There’s a thing people keep saying about Hillary Clinton that I don’t get.
(Let me preface this by saying the following: I think Hillary would be an acceptable-to-good President. I think the misogynistic attacks upon her are deplorable. And I have never understood Hillary-hatred – like, at all. It’s just weird.)
Here’s the thing I don’t get. Proponents of Hillary’s candidacy argue that she’s taken all the lumps the right wing attack machine can dish out and therefore she is “vetted” and knows how to fight back on those terms.
Now, I will freely admit that Hillary has managed to survive the constant attacks on her, and that isn’t nothing to be sure, but surviving isn’t the same as thriving. The constant attacks on Hillary have given her an incredibly weak public image. The most recent polling of hypothetical election matchups has Barack Obama pulling much stronger victories over every Republican candidate except John McCain (where it’s a razor-matchup for both him and Hillary), and the McCain numbers are within the margin of error anyway.

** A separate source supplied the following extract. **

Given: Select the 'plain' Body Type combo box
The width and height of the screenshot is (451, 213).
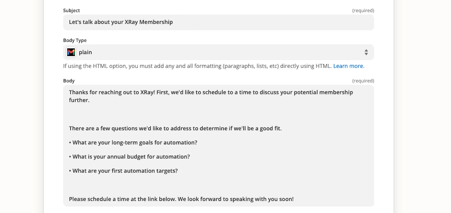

Now, I freely admit that it is entirely possible that, should Obama be nominated as the Democratic candidate, that the sleaze machine will ratchet up to 11 and knock his favorability numbers down. And I don’t think should Obama be nominated that his victory will be as totally assured as his current thirty-point margin of victory over Mitt Romney.
But here’s the thing: the worst-case scenario, in this regard, is that Obama’s negatives get as bad as Hillary’s. It’s really not possible for Obama’s numbers to get worse than hers in this regard. Hillary is a polarizing figure, and pretty much everybody has already made their mind up about her. This is fine, except that way too many people have made up their mind that they don’t like her.
(As an aside, I’d also point out that the reason major Democrats are lining up behind Obama is because they all know that a Hillary candidacy will actively work against many smaller Democratic campaigns and an Obama candidacy probably won’t. All of Hillary’s “experience” arguments are worth precisely dick if the House and Senate go Republican again.)
EDIT TO ADD: Somebody mentioned foreign policy in the comments and I wanted to mention something else: Hillary’s potential policy fuckups are larger than Obama’s potential policy fuckups, I think. A lot of people play the “experience” card as regards Hillary, and although I’m not sure how greatly we can treat her eight years as First Lady as “experience,” I also think it ain’t nothing.
That having been said, whatever experience Hillary possesses is almost entirely domestic and legislative, and the capacity of any President to act on the domestic front is curtailed somewhat by what Congress wants to do. A repeat of the Bush presidency with ruling party members acting in lockstep with the President is almost certainly not going to happen. (As Will Rogers once said, “No, I don’t belong to any organized political party; I’m a Democrat.”) So the potential for Obama screwing up domestic policy worse than Hillary can (assuming she can) is, I would suggest, low.
However, on the foreign policy front, the President has far greater latitude to act, and Hillary has next to no foreign policy experience. Neither does Obama, so experience in this regard is mostly a wash – however, after experience comes intent, and Hillary’s foreign policy track record is poor and her stated intentions are even less encouraging.